Realize the hard condition of women. Among barbarians their lot is unmixed misery; with us their condition is better, but not what it ought to be, because we are but half civilized, and so their lot is still very unhappy compared with ours.
And we are so unreasonable. We men cannot go straight ten yards withoutrewardsas well as punishments. Yet we could govern our women by punishments alone. They are eternally tempted to folly, yet snubbed the moment they would be wise. A million shops spread their nets, and entice them by their direst foible. Their very mothers—for want of medical knowledge in the sex—clasp the fatal, idiotic corset on their growing bodies, though thin as a lath. So the girl grows up, crippled in the ribs and lungs by her own mother; and her life, too, is in stays—cabined, cribbed, confined: unless she can paint, or act, or write novels, every path of honorable ambition is closed to her. We treat her as we do our private soldiers—the lash, but no promotion; and our private soldiers are the scum of Europe for that very reason, and no other.
I say that to open the study and practice of medicine to women folk, under the infallible safeguard of a stiff public examination, will be to rise in respect for human rights to the level of European nations, who do not brag about just freedom half as loud as we do, and to respect the constitutional rights of many million citizens, who all pay the taxes like men, and, by the contract with the State implied in that payment, buy the clear human right they have yet to go down on their knees for.
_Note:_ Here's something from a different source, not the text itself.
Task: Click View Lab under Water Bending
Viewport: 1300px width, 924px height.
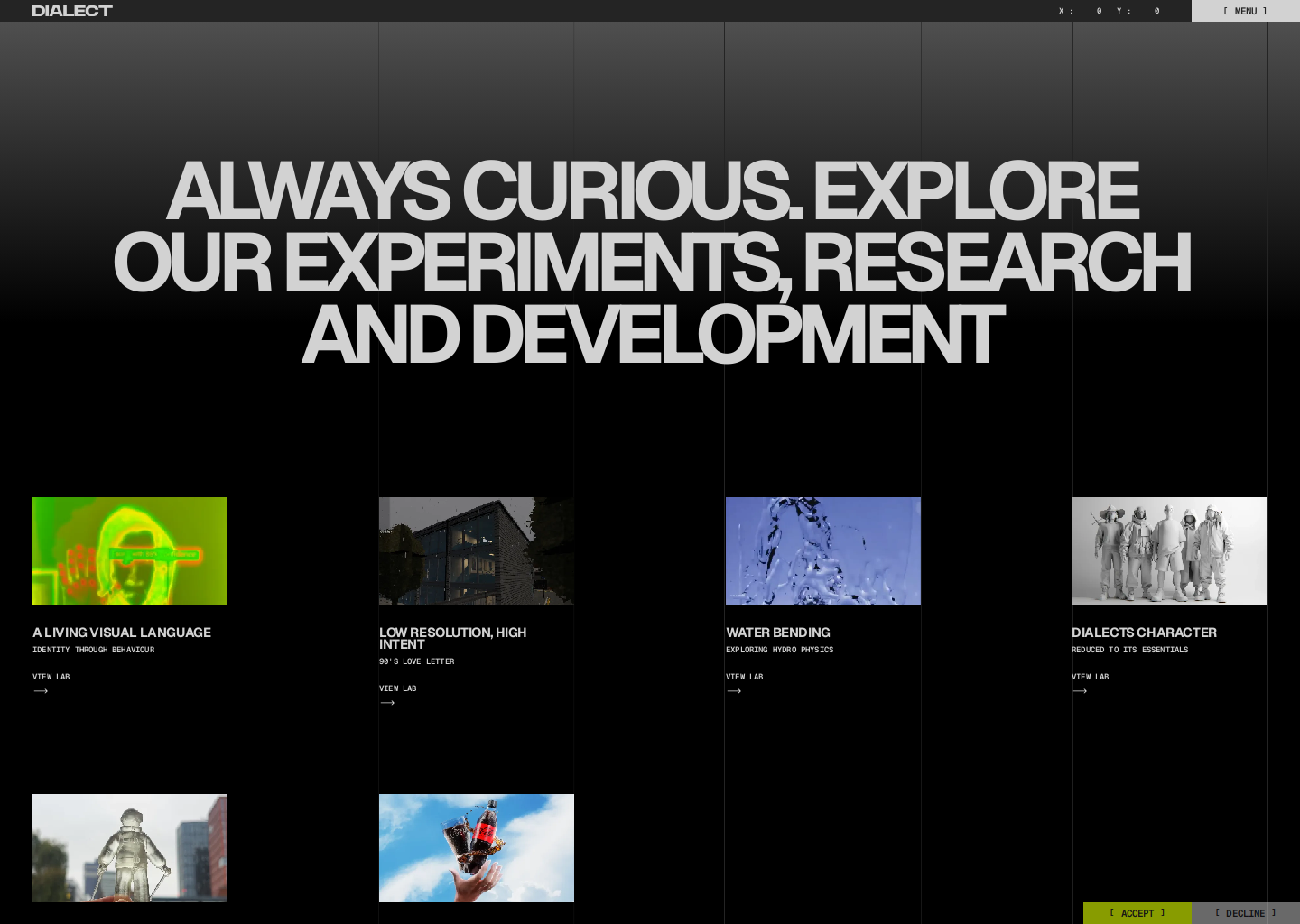Action: click(744, 677)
It will also import into medical science a new and less theoretical, but cautious, teachable, observant kind of intellect; it will give the larger half of the nation an honorable ambition, and an honorable pursuit, toward which their hearts and instincts are bent by Nature herself; it will tend to elevate this whole sex, and its young children, male as well as female, and so will advance the civilization of the world, which in ages past, in our own day, and in all time, hath, and doth, and will, keep step exactly with the progress of women toward mental equality with men.